> TASK REQUIREMENTS
Quote the entries below from the line with "Click the Commission coins icon" through the line with "Task: Select the orange hop 3 circle icon", both ends included, and only those lines.

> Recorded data
──────────────────────────────
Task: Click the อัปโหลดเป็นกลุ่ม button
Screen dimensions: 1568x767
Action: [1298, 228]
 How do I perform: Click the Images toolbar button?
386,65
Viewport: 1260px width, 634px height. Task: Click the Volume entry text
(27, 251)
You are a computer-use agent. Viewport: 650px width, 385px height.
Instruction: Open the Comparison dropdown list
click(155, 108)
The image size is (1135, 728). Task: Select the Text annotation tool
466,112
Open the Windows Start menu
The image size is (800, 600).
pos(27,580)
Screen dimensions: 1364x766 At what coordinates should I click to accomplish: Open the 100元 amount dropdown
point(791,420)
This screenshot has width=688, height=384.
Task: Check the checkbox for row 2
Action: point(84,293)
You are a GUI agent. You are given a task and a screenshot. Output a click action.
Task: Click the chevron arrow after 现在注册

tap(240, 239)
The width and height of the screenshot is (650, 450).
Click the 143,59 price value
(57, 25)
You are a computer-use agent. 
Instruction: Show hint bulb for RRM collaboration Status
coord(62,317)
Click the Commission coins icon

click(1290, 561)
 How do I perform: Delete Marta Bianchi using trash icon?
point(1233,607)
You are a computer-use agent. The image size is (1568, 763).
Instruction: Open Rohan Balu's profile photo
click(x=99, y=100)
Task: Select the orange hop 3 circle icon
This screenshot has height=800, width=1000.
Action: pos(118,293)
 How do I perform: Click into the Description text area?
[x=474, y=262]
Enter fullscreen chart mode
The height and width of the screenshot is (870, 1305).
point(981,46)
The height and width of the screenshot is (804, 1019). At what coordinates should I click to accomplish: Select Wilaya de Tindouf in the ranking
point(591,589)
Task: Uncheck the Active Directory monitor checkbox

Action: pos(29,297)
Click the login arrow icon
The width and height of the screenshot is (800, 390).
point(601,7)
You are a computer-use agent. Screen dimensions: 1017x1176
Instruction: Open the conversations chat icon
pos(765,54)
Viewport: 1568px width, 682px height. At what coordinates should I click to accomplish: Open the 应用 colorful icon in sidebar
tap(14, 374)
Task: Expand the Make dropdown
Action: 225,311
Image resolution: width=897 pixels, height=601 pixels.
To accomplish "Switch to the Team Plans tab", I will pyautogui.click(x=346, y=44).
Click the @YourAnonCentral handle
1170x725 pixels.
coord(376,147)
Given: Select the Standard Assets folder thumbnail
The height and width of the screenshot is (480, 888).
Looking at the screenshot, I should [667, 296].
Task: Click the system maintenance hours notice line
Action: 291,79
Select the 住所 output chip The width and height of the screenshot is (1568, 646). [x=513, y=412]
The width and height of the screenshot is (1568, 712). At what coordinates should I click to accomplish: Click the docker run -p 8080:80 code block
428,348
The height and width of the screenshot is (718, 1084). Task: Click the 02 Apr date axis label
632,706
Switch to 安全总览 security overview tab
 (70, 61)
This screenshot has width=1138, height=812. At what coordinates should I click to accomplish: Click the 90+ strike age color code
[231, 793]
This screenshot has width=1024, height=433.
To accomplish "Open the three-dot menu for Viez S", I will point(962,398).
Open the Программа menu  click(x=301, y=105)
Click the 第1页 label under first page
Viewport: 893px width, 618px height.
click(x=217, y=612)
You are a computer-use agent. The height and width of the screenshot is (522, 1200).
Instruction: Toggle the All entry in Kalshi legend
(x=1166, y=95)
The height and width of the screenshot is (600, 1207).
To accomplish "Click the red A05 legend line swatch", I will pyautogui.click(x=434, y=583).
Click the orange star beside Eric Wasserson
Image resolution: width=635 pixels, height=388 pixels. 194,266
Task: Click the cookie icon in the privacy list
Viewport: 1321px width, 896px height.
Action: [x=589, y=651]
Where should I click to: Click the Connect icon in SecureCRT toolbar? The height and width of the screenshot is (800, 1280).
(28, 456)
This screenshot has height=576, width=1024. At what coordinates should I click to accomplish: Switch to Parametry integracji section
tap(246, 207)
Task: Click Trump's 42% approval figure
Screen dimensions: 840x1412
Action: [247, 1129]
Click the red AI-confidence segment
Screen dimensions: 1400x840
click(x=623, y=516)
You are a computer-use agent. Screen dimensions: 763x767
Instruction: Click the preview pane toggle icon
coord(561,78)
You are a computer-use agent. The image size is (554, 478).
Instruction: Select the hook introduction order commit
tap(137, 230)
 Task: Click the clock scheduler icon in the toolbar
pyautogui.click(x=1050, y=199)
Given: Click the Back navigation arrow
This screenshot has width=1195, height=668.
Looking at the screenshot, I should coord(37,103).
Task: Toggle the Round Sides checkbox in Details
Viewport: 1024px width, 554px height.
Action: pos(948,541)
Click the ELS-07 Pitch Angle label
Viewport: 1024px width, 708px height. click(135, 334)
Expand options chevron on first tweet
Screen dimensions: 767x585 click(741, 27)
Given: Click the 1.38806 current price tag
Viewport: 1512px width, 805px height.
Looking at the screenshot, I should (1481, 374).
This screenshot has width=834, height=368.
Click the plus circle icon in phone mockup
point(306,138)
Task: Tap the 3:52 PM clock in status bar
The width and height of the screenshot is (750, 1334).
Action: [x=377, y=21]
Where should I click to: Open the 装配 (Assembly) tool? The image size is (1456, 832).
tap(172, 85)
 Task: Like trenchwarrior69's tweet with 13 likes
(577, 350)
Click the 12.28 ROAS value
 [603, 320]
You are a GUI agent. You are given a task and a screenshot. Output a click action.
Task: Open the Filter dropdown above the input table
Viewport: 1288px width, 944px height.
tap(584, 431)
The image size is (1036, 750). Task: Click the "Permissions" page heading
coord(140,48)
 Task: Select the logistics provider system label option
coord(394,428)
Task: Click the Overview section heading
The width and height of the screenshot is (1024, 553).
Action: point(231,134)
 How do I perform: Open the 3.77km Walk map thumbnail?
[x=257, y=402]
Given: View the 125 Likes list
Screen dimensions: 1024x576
──────────────────────────────
> SOLUTION FOR THIS TASK
Click the Commission coins icon

click(1290, 561)
 How do I perform: Delete Marta Bianchi using trash icon?
point(1233,607)
You are a computer-use agent. The image size is (1568, 763).
Instruction: Open Rohan Balu's profile photo
click(x=99, y=100)
Task: Select the orange hop 3 circle icon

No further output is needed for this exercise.